Moreover, organisations would face fewer liabilities, risks and litigation associated with damage from plastics pollution, on top of the obvious health and environmental benefits.
The systems change cannot be done in isolation, UNEP stressed, due to the cross-border flows of plastics, liabilities and risks. It requires harmonised international action, aligned and coordinated measures and obligations between nations and across value chains to build synergies and create a major shift in the plastics policy landscape.
A harmonised knowledge base, driven by strong national reporting requirements, from which to take informed action, measure progress and refine regulatory interventions, depends on a globally coherent approach to monitoring and reporting.
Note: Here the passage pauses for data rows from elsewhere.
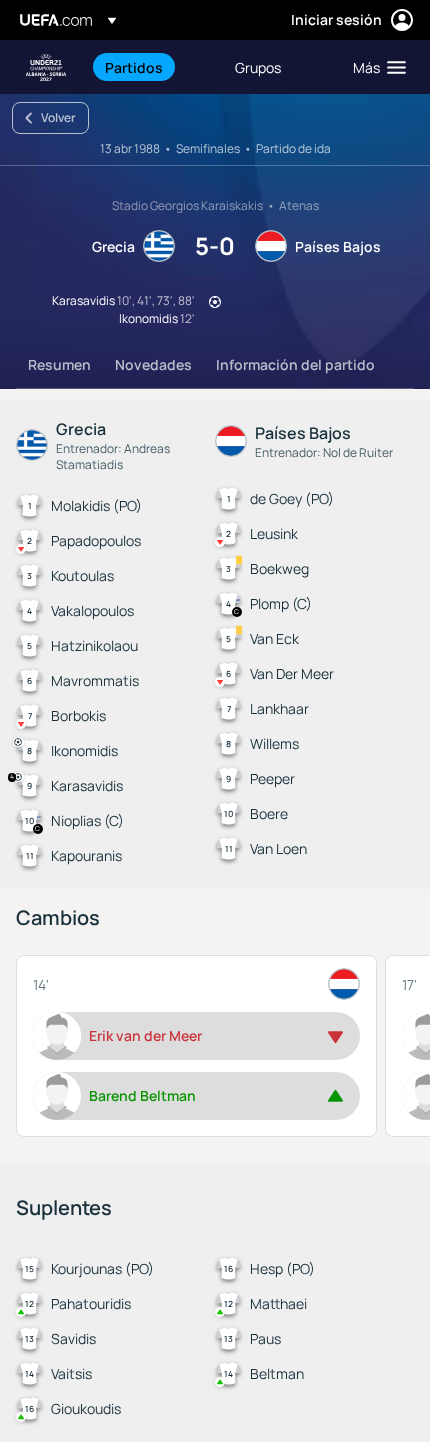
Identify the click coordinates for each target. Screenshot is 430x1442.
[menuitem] (153, 67)
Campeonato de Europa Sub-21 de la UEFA (46, 67)
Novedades (153, 364)
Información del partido (295, 364)
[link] (134, 67)
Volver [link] (58, 117)
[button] (375, 67)
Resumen (59, 364)
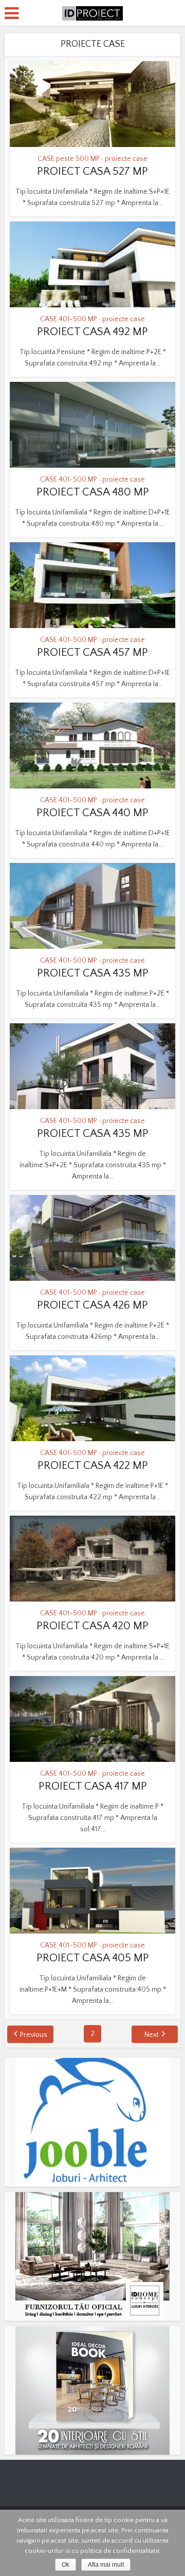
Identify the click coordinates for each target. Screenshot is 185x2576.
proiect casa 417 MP (93, 1786)
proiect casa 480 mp (92, 492)
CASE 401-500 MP (68, 319)
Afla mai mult (106, 2564)
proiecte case (126, 159)
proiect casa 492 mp (92, 331)
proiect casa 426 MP (92, 1305)
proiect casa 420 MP (92, 1626)
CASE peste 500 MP (69, 159)
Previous (33, 2035)
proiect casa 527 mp (92, 171)
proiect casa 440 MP (92, 812)
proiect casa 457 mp (92, 652)
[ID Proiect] (92, 12)
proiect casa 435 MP (93, 973)
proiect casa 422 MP (93, 1465)
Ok (65, 2564)
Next (151, 2035)
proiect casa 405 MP (92, 1958)
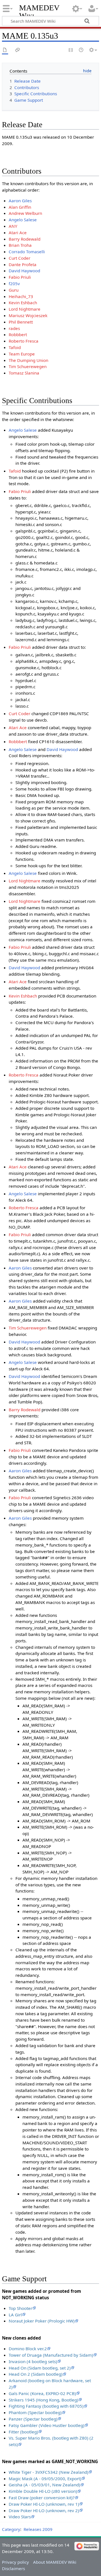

It is recognised, however, that countries will start from different places to implement market transformations and the specific policy mix appropriate to a particular country will need to consider the trade-offs built into policy choices and options.
“The way we produce, use and dispose of plastics is polluting ecosystems, creating risks for human health and destabilizing the climate,” said Inger Andersen, UNEP executive director. “This UNEP report lays out a roadmap to dramatically reduce these risks through adopting a circular approach that keeps plastics out of ecosystems, out of our bodies and in the economy. If we follow this roadmap, including in negotiations on the plastic pollution deal, we can deliver major economic, social and environmental wins.”